- _EXERCISE OBJECTIVE_: Set down every line of the data exactly, skipping the pictures.

- _MATERIAL FOR THE TASK_:
- - - - -
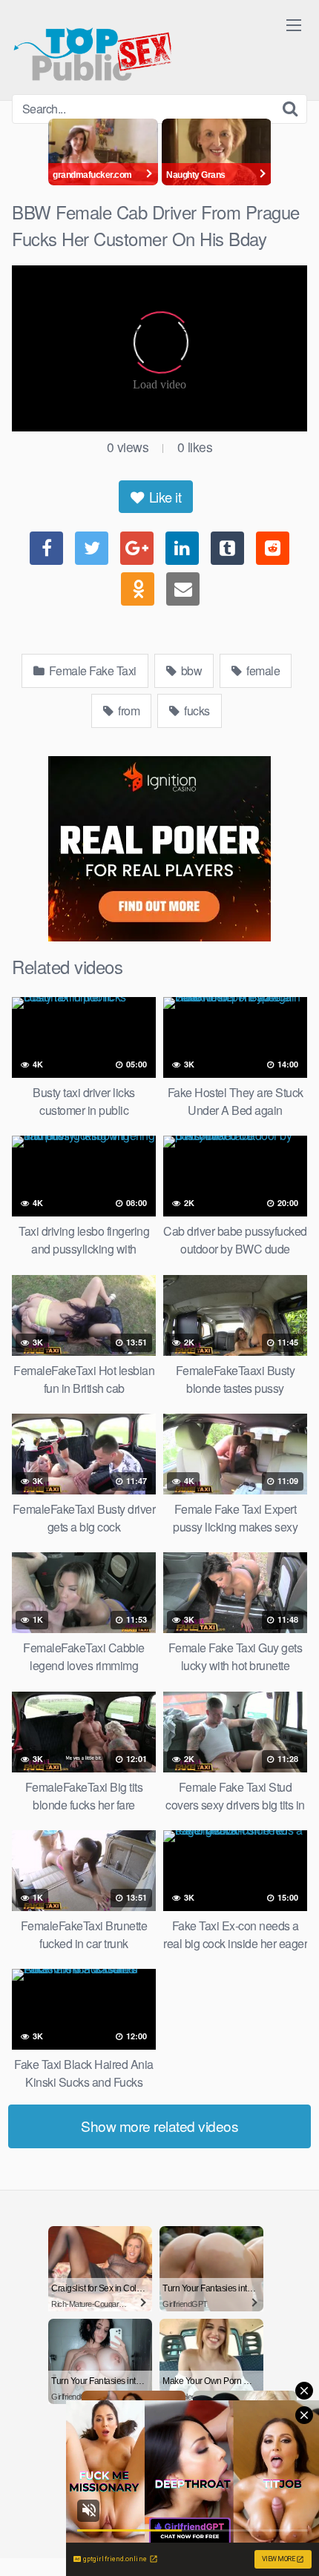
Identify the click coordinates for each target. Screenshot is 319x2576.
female (262, 670)
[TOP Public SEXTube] (92, 47)
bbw (190, 670)
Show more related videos (159, 2126)
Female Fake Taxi (91, 670)
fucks (196, 710)
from (128, 710)
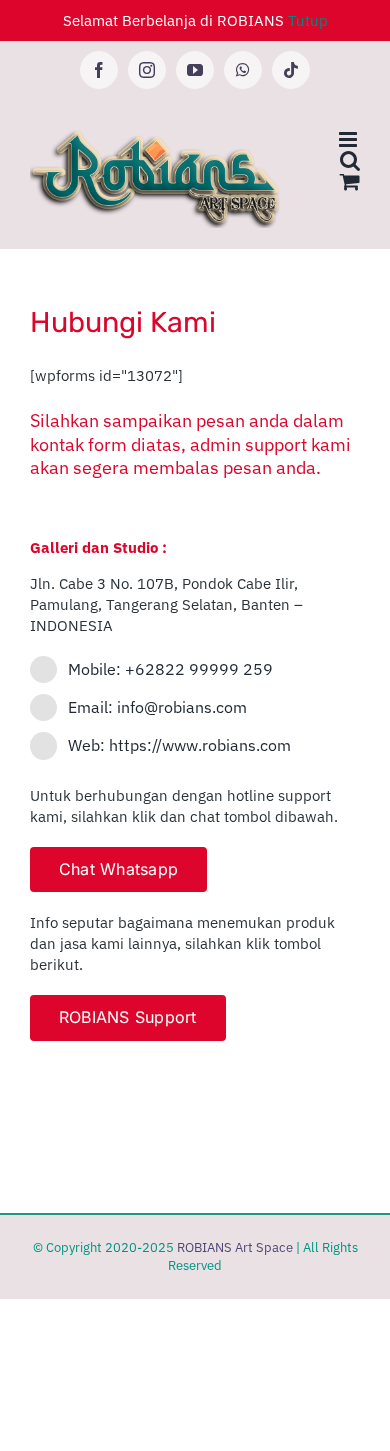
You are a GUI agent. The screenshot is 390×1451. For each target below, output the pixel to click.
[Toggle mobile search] (350, 160)
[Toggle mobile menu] (349, 139)
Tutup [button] (308, 20)
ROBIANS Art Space (235, 1247)
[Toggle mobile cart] (350, 181)
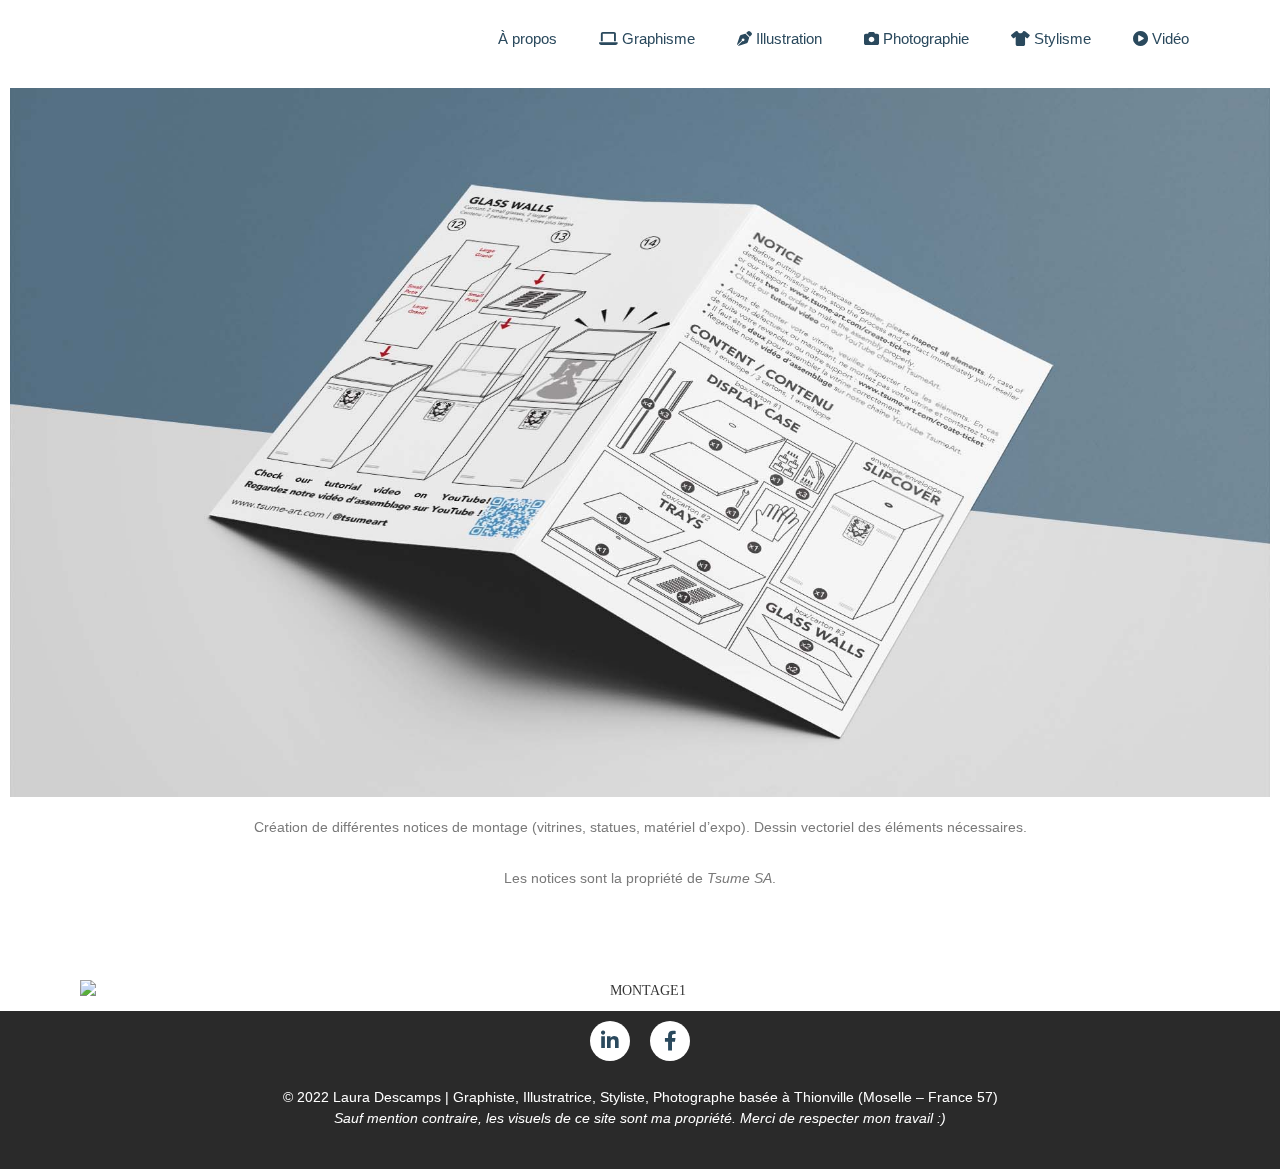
- - - - -
- _WRITTEN SOLUTION_:
Identify the click coordinates for each target. Screenshot is 319x2576.
female (262, 670)
[TOP Public SEXTube] (92, 47)
bbw (190, 670)
Show more related videos (159, 2126)
Female Fake Taxi (91, 670)
fucks (196, 710)
from (128, 710)
You are a GUI agent. The screenshot is 390×1451. For each target below, output the pixel to click.
[Toggle mobile search] (350, 160)
[Toggle mobile menu] (349, 139)
Tutup [button] (308, 20)
ROBIANS Art Space (235, 1247)
[Toggle mobile cart] (350, 181)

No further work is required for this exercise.